■ Reading passage ■
==================================================
Jets pose a special state tax challenge since they are highly mobile and designed for long-distance travel: they can potentially be “used” in all 50 states, and some of them are. Does this mean states with a use tax on aircraft can impose it on every aircraft that lands (and is therefore “used”) there?

Not even tax laws are that crazy—or are they? As interpreted by the U.S. Supreme Court, the U.S. Constitution (especially the commerce clause and the right to due process of law) limits the ability of states to impose taxes on interstate commerce. The Supreme Court, however, has waffled in its interpretations regarding taxation of movable property like airplanes. 

For a while, it deployed the so-called taxable moment theory, according to which property “in transit” could not be taxed until it had “come to rest within a state.” The problem with airplanes is that they are notoriously restless and may be constantly circulating in interstate commerce. The Supreme Court dealt with this conundrum by appealing to an old common-law rule called the “home port doctrine,” according to which the aircraft was deemed to “come to rest” (and effectively don a sign saying “tax me”) at its home base or port.

The airplanes may come to rest, but the law did not. In 1943, the Supreme Court let Minnesota tax Northwest Airlines’ entire fleet of commercial aircraft because St. Paul, Minnesota, was deemed the “home port,” but a few years later, the court upheld a Nebraska property tax on the Braniff Airways fleet (even though it was based outside that state) on the theory that the airline’s regular contact with Nebraska (18 stops per day) provided sufficient “nexus” (a Latin word that means “connection”) to the state to justify the tax. 

Eventually, in Complete Auto Transit v. Brady (1977), the court replaced both the taxable moment theory and the home port doctrine with a four-part test. A state tax on an interstate business activity must (1) be applied to an activity with substantial nexus to the state, (2) be fairly apportioned, (3) not discriminate against interstate commerce, and (4) be fairly related to the services provided by the state. These tests remain the basis for the law today.

Though all four standards are important, the key test for business jets is “substantial nexus.” You don’t even get to “fair apportionment” or “discrimination against interstate commerce” if the state can’t establish a substantial connection to the aircraft or its owner sufficient to justify a tax. Having the aircraft based in the state (its “situs,” the equivalent of a taxpayer’s “residence”) pretty much settles the nexus question, but cash-hungry states work hard to establish enough nexus to impose use, excise, and even property taxes on business and commercial jets based elsewhere.

A key criterion of substantial nexus is physical presence, and courts have traditionally held that the absence of physical presence ruled out substantial nexus. At various times, states have argued the converse: that if the aircraft does have physical presence in the state, it must therefore have nexus. States have also proposed that simply flying over the state should constitute sufficient grounds to justify a tax. More recently, a state successfully argued that physical presence isn’t required at all for taxing out-of-state vendors and that a convenient new concept called “economic nexus” offers sufficient justification for sales tax levies.
==================================================
■ Information shown ■
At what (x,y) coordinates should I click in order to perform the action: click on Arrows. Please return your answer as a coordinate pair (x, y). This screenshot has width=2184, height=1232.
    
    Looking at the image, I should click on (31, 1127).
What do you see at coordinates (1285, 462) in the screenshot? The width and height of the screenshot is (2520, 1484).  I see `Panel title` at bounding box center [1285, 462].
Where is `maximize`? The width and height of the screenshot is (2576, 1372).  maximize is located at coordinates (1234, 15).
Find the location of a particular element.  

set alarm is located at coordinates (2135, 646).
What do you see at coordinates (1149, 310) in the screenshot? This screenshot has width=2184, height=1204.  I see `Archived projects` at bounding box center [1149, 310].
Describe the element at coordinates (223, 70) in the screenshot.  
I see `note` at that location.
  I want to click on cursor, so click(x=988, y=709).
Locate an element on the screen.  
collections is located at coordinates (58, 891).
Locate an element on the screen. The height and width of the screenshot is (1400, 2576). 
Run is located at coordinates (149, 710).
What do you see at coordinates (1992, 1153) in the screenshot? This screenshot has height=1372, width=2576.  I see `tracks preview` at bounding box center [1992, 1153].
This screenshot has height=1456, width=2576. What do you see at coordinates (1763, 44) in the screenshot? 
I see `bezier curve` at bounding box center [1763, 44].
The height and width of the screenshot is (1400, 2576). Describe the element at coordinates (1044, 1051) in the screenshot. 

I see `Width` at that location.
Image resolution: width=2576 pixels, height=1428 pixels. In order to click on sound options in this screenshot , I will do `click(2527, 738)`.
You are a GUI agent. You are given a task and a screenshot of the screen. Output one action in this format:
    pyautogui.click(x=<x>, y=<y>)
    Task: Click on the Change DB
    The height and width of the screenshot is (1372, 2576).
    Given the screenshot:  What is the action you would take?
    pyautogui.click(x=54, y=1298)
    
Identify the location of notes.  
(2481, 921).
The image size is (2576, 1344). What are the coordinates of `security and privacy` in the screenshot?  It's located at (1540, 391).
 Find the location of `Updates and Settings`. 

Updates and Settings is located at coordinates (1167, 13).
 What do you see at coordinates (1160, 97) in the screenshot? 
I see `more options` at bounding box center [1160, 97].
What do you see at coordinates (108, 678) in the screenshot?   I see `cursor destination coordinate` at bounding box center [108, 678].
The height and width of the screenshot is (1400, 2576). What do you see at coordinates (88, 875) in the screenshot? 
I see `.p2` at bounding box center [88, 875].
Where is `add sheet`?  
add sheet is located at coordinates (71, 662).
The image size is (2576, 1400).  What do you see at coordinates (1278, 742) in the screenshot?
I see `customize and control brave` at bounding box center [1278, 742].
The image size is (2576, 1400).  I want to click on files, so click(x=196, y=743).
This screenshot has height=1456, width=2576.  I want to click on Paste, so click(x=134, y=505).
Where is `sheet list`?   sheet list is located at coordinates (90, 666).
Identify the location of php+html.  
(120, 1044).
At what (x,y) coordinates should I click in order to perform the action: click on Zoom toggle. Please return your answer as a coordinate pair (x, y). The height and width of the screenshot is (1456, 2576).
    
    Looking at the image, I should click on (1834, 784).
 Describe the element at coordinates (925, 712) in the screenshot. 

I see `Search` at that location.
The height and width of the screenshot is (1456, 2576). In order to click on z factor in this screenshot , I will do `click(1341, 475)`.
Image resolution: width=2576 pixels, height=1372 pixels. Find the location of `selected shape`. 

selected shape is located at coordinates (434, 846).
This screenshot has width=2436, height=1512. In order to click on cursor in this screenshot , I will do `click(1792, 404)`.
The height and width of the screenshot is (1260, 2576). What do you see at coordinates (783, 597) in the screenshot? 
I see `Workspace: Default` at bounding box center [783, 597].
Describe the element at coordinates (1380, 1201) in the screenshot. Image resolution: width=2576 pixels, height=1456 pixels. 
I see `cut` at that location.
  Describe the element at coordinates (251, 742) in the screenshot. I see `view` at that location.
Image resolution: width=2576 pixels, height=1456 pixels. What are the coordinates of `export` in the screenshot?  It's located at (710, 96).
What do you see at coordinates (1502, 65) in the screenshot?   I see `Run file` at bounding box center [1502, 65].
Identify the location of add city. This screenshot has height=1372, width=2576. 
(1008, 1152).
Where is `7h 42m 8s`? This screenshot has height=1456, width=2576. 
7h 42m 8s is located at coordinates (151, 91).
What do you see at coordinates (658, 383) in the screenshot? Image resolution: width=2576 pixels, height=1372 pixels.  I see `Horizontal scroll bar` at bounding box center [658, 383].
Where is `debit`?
==================================================
■ To-do list ■
1 > In the passage on state taxation of jets, edit the span from "Jets pose a" up to and including "property like airplanes." by replacing "waffled" with "wavered", and give that span again.
2 > Rewrite the records from the line with "This screenshot has height=1456, width=2576. What" up to and including the line with "Image resolution: width=2576 pixels, height=1428" as a Markdown table with the columns Row and Line. Give each line a row number and leave out blank lines.

■ Solutions to the tasks ■
1 >
Jets pose a special state tax challenge since they are highly mobile and designed for long-distance travel: they can potentially be “used” in all 50 states, and some of them are. Does this mean states with a use tax on aircraft can impose it on every aircraft that lands (and is therefore “used”) there?

Not even tax laws are that crazy—or are they? As interpreted by the U.S. Supreme Court, the U.S. Constitution (especially the commerce clause and the right to due process of law) limits the ability of states to impose taxes on interstate commerce. The Supreme Court, however, has wavered in its interpretations regarding taxation of movable property like airplanes.

2 >
| Row | Line |
|---|---|
| 1 | This screenshot has height=1456, width=2576. What do you see at coordinates (1763, 44) in the screenshot?  |
| 2 | I see `bezier curve` at bounding box center [1763, 44]. |
| 3 | The height and width of the screenshot is (1400, 2576). Describe the element at coordinates (1044, 1051) in the screenshot.  |
| 4 | I see `Width` at that location. |
| 5 | Image resolution: width=2576 pixels, height=1428 pixels. In order to click on sound options in this screenshot , I will do `click(2527, 738)`. |